Nos warnings s’étaient immédiatement allumés à la lecture des premiers éléments publiés du PLFSS 2014 à propos du point III de l’article 33 qui vise à appliquer une dégressivité tarifaire par établissement. L’État peut fixer pour tout ou partie des prestations d’hospitalisation, des seuils exprimés en taux d’évolution ou en volume d’activités. Lorsque l’activité de votre établissement comparée à celle de l’année précédente sera supérieure aux seuils établis, votre tarif sera minoré ! Un décret en Conseil d’État déterminera les modalités d’application. Simple et efficace comme une guillotine ! Une idée diabolique motivée par le penchant supposé inflationniste de la T2A. Or l’ONDAM voté est bien respecté depuis trois ans, voire même sous-exécuté et davantage encore par notre secteur. Cette justification économique ne tient donc pas la route et nous ne comprenons pas l’objectif politique.
Ce scénario est comme vous le voyez, bâti à la hache et est potentiellement mortifère pour nous. Les membres du bureau de la FHP-MCO, réunis hier, l’ont déclaré : c’est un casus belli ! Nous considérons qu’une ligne rouge est franchie. Il s’agit d’une menace aussi intolérable que l’annulation du CICE pour lequel nous attendons prochainement l’issue de notre recours.
Sur le fond, la maîtrise des volumes est une question majeure mais qui doit être traitée au seul regard de la pertinence des actes, des séjours, des prises en charge, des adéquations de la prise en charge, bref, de façon intimement liée au développement des bonnes pratiques. Cela implique une mutation profonde qui requiert le changement de nos paradigmes actuels et non pas la gestion d’une crise ponctuelle. L’article 33, au-delà d’être scandaleusement inadapté, est une réponse dangereuse pour tous.
L’hospitalisation privée montre l’exemple et se restructure pour répondre à l’évolution des pratiques. A Biarritz, par exemple, quatre cliniques d’une capacité de 438 lits et places se regroupent pour aboutir à un ensemble unique et d’activité équivalente de… 242 lits et places ! Le changement est en cours et nous ouvrons la voie.
Notre seuil de tolérance est progressivement testé et aujourd’hui atteint ! Après une stagnation des tarifs puis une baisse nationale pour tous, voici aujourd’hui une dégressivité pour chacun. D’un point de vue politique, alors que nous avons géré une convergence intrasectorielle des tarifs, et que nous nous sommes battus pour une convergence intersectorielle, ce n’est pas pour revenir à une spécification tarifaire individuelle. D’un point de vue économique, cette menace est le remède le plus puissant contre l’esprit d’entreprise. Enfin, d’un point de vue sanitaire, ce levier financier est profondément pernicieux. Cet article 33 prouve l’ignorance de nos décideurs de la vie de nos territoires sur le plan démographique, épidémiologique et de l’organisation sanitaire de la médecine de ville.

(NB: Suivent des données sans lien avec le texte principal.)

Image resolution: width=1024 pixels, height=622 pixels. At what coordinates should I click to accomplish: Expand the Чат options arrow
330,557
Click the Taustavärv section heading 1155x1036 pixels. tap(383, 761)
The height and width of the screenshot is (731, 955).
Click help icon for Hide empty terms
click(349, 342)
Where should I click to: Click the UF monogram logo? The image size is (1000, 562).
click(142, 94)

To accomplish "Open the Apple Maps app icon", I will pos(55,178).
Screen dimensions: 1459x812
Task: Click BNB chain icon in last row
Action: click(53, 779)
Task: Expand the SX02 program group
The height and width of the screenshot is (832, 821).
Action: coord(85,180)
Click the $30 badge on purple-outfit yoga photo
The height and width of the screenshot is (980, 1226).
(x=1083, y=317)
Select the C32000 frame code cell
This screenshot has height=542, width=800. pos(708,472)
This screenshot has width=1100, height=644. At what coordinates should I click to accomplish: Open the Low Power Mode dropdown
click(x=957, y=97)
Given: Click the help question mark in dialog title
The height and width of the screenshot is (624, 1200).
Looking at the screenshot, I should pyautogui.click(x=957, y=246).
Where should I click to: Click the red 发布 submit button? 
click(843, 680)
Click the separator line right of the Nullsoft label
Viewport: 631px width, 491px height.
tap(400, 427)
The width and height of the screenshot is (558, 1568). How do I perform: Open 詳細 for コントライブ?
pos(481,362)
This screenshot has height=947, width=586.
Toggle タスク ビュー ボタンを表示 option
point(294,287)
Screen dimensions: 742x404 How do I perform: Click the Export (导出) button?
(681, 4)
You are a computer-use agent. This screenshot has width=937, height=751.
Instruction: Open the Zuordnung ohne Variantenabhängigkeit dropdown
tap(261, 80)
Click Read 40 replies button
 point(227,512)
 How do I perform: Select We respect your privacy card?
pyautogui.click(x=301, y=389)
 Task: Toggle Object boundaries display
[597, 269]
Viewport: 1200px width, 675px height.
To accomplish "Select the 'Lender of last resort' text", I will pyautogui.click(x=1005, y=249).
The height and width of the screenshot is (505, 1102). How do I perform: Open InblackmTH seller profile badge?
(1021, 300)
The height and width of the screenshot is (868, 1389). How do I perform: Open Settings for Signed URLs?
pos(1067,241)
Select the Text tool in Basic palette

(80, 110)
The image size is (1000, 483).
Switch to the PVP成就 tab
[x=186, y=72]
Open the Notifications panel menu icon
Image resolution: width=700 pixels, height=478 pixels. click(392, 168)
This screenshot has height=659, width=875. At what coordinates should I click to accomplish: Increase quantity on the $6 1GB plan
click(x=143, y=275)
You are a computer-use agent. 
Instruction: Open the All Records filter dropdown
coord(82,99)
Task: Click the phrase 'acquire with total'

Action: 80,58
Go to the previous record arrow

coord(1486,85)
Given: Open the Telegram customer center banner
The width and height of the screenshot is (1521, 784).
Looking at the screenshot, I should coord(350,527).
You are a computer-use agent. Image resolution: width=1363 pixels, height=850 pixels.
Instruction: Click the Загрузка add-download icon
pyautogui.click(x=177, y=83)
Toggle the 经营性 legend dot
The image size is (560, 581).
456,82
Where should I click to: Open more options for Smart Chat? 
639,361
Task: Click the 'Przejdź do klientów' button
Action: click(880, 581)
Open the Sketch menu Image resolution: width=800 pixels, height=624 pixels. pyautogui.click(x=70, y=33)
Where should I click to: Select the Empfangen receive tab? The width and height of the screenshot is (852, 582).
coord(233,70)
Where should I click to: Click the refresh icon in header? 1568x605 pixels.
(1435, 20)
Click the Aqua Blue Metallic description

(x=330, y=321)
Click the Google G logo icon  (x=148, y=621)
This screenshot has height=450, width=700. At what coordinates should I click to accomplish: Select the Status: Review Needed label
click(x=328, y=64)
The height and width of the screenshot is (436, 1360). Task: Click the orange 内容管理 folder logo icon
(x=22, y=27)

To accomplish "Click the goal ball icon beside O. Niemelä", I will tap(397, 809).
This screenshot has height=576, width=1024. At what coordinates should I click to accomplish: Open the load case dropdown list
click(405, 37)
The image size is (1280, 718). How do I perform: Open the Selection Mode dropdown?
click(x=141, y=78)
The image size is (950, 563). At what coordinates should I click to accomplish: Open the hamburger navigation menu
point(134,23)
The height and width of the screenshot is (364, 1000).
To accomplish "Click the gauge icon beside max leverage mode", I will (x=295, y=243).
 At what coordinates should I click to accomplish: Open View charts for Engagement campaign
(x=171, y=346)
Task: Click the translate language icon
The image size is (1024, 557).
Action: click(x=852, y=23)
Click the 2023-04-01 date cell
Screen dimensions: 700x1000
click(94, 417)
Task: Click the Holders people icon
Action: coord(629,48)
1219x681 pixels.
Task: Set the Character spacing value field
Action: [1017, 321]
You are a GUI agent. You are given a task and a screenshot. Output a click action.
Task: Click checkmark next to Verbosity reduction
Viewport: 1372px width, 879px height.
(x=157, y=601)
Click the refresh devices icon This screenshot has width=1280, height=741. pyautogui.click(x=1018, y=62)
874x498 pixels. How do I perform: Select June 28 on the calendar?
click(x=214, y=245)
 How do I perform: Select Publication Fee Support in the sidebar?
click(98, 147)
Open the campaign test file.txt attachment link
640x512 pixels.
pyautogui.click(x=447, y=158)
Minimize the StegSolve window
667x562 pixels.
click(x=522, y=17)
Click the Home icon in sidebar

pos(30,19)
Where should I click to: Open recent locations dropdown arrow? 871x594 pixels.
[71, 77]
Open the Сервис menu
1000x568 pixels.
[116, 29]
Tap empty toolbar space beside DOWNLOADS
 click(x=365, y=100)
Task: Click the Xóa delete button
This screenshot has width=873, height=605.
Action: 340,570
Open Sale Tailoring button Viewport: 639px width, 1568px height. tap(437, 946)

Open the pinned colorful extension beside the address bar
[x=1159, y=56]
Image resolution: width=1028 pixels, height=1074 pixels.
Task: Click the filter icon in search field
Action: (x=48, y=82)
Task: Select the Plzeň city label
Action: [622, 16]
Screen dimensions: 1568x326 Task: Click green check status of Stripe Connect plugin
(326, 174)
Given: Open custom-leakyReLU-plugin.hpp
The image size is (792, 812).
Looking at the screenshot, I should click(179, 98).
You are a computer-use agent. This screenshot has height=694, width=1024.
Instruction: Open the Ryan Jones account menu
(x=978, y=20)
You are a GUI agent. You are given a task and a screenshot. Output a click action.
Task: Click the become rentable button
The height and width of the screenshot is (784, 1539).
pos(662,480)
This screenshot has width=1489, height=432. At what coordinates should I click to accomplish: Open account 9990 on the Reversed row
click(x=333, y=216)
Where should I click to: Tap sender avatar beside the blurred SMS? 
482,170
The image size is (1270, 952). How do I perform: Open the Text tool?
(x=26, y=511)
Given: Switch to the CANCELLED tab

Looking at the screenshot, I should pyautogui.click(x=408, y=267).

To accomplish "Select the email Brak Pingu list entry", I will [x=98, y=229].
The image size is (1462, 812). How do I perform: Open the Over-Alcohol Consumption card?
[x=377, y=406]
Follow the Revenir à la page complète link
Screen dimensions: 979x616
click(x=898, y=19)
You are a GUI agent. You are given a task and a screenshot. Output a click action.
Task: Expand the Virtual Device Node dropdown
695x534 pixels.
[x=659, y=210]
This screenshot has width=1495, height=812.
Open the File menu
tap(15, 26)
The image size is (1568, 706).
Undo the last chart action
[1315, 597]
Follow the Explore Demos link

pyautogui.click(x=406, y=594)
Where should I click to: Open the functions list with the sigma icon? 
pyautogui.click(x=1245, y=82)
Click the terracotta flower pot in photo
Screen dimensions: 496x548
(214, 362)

C’est donc aujourd’hui à une mobilisation très rapide et de tous que nous en appelons car notre seule chance est d’agir maintenant, afin de combattre une mesure de dégressivité tarifaire injuste, inéquitable, conduisant in fine à une désharmonisation tarifaire. Un projet d’amendement de retrait de l’article 33, porté conjointement par les différentes fédérations, est déjà écrit et transmis au Parlement. Le soutien à cet amendement, de vos députés et sénateurs, et  maires de surcroît, particulièrement attentifs à l’approche des élections municipales, nous est précieux. Un argumentaire et un support de communication simple et identique pour tous vous seront très rapidement envoyés pour vous permettre de les solliciter.
Ensemble défendons nos métiers et notre secteur.